PASSAGE PROVIDED:
BEGIN
FIND OUT WHAT’S NEW IN THE WORLD OF RESEARCH
High linoleic soybean oil now available for product trials
Lilian Schaer, Soy 20/20
High linoleic soybean oil from a new Ontario soybean variety under development at the University of Guelph is now available in limited quantities for industrial product development trials.
This oil is extracted from a new soybean variety, OAC 13-55C-HL, originally developed at the University of Guelph by the late Dr. Gary Ablett for potential food use. It is now being looked at for its potential in industrial material applications like paints, coatings, polyols and epoxies, and other products where oilseed oils could be used.
The oil has a fatty acid profile that is approximately 33 per cent higher in linoleic acid than commodity soybean oil; all other fatty acid levels, including saturates, are lower. It also has a 12 per cent increase in double bonds compared to commodity soybean oil – and the more double bonds, the more reactive the oil, which should allow for improvements in production efficiency and material synthesis. The oil and fatty acids can be modified for use in low Volatile Organic Compound (VOC) coatings or be synthesized and converted into products like polyols and epoxies.
There is a growing interest by industry to move towards using more sustainable feedstocks. Development of high linoleic soybean oil as replacement feedstocks for those currently derived from petroleum will have numerous positive outcomes, including renewable, sustainable, and locally produced products. It will also add diversity to the agricultural sector.
END
SOURCE DATA:
BEGIN
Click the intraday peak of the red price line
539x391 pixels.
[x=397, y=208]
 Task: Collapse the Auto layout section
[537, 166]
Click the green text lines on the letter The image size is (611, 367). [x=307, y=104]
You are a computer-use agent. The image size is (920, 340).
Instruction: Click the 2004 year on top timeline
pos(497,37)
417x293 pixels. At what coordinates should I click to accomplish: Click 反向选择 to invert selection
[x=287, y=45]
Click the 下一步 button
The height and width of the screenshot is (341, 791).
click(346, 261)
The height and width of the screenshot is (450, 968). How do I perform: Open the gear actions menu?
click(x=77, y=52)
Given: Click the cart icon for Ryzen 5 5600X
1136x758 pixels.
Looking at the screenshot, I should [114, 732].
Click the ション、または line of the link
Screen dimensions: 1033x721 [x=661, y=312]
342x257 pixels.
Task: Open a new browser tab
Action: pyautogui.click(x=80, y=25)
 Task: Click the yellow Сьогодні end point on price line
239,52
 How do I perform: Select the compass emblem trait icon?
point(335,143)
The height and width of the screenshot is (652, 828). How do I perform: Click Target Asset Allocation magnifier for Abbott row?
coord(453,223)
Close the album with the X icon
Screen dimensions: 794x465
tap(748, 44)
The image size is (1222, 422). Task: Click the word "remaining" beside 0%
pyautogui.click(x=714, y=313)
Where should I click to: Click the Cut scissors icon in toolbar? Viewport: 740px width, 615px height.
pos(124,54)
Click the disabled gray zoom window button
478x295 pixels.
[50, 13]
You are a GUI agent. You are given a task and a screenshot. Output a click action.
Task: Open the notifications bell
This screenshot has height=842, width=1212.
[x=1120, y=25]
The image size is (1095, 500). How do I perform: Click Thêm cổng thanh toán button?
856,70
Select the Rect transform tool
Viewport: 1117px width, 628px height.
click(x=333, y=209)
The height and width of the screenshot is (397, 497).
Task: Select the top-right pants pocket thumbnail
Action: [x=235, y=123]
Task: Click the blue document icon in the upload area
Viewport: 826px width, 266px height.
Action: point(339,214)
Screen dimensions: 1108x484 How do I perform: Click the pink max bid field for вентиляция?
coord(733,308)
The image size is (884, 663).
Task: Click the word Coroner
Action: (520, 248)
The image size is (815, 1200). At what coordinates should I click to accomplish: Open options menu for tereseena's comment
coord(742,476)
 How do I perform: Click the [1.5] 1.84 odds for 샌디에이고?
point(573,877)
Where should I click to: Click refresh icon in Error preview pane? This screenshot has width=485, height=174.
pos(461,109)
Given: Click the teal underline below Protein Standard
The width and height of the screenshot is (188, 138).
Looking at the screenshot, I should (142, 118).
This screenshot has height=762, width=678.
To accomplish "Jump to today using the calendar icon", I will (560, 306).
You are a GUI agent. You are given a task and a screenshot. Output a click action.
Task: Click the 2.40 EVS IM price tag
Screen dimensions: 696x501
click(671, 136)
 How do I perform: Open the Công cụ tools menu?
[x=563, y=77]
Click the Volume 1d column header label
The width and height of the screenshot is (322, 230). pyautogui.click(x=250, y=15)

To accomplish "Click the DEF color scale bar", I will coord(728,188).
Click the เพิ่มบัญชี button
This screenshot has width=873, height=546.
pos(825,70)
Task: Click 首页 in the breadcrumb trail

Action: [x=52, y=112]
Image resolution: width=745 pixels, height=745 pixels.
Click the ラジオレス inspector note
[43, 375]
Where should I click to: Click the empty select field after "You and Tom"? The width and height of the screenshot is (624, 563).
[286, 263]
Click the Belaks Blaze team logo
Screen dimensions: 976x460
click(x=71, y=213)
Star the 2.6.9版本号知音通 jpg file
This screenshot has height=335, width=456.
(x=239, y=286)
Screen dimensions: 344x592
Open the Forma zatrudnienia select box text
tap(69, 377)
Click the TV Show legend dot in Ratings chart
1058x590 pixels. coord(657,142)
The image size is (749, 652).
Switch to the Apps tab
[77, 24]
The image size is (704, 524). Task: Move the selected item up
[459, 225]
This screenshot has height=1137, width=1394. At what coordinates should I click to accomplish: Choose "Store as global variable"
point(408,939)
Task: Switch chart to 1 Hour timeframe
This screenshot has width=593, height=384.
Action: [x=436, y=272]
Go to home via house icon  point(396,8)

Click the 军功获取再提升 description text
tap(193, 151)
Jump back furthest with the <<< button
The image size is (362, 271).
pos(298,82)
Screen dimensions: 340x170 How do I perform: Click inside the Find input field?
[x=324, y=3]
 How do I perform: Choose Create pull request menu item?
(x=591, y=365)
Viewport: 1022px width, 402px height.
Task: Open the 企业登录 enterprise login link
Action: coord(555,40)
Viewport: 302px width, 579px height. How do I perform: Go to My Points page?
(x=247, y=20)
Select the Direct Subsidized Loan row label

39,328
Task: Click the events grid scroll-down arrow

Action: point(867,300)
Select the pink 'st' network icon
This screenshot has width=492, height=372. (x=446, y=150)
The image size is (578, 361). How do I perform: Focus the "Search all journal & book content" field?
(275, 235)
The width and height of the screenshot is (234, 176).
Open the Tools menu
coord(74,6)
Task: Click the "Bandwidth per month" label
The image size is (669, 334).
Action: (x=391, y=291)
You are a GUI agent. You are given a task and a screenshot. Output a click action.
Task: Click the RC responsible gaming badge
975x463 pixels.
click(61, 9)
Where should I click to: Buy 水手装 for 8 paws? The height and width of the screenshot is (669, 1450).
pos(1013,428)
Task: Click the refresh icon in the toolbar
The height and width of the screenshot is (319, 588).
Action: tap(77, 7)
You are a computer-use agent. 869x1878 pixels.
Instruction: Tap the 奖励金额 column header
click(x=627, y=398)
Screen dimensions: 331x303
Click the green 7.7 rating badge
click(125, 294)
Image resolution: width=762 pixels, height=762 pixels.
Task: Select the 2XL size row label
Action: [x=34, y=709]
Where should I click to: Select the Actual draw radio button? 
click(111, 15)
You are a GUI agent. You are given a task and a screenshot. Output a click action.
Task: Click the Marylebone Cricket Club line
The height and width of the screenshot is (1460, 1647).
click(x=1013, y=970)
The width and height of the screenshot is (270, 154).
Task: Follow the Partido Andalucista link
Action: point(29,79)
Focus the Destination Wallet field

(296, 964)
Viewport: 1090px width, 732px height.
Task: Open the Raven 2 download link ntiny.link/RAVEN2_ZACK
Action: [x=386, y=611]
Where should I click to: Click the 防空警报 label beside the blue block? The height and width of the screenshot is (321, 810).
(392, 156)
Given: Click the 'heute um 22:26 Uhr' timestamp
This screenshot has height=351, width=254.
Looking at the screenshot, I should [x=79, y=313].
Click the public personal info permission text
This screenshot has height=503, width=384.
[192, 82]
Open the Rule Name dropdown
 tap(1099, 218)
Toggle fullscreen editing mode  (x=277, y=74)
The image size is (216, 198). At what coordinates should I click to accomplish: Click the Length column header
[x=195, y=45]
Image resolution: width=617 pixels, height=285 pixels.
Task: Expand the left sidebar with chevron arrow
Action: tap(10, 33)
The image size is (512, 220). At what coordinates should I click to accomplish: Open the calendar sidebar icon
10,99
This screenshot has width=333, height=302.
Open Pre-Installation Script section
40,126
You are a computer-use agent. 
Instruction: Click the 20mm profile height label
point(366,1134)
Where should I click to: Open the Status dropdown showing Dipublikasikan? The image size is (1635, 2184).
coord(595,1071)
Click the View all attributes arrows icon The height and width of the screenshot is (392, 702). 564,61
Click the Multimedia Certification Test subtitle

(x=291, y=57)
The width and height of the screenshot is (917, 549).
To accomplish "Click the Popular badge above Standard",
END
Extend the article on high linoleic soybean oil, picking up right after its final sentence.

ANSWER BOX:
Soy 20/20 is supported by Growing Forward 2, a federal-provincial-territorial initiative and by Grain Farmers of Ontario. Visit www.soy2020.ca for more information. •
Common wheat enzyme could boost yields
Plant scientists at Lancaster University, Rothamsted Research, and The International Maize and Wheat Improvement Center (CIMMYT) have been investigating a naturally occurring plant enzyme known as Rubisco to explore its ability to boost photosynthesis and increase crop yields.
Research measured photosynthesis in 25 genotypes of wheat — including wild relatives of bread wheat — and found variation exists even amongst closely related genotypes. Each type was surveyed to identify superior Rubisco enzymes for improving photosynthesis.
Two of the most efficient were Rubisco from plants known as Aegilops cylindrica (jointed goatgrass) and Hordeum vulgare (barley), which both showed promising Rubisco catalytic properties that should be explored in the context of improving photosynthesis, and ultimately grain yield, in wheat.
Models suggest that incorporating the new enzymes into wheat could increase photosynthesis by up to 20% under some field conditions.
Improving the efficiency of photosynthesis — the way crops turn carbon dioxide in our atmosphere to grain — may seem ambitious but it offers the best opportunity for producing the scale of change in crop yield needed to feed a growing global population in a changing world climate.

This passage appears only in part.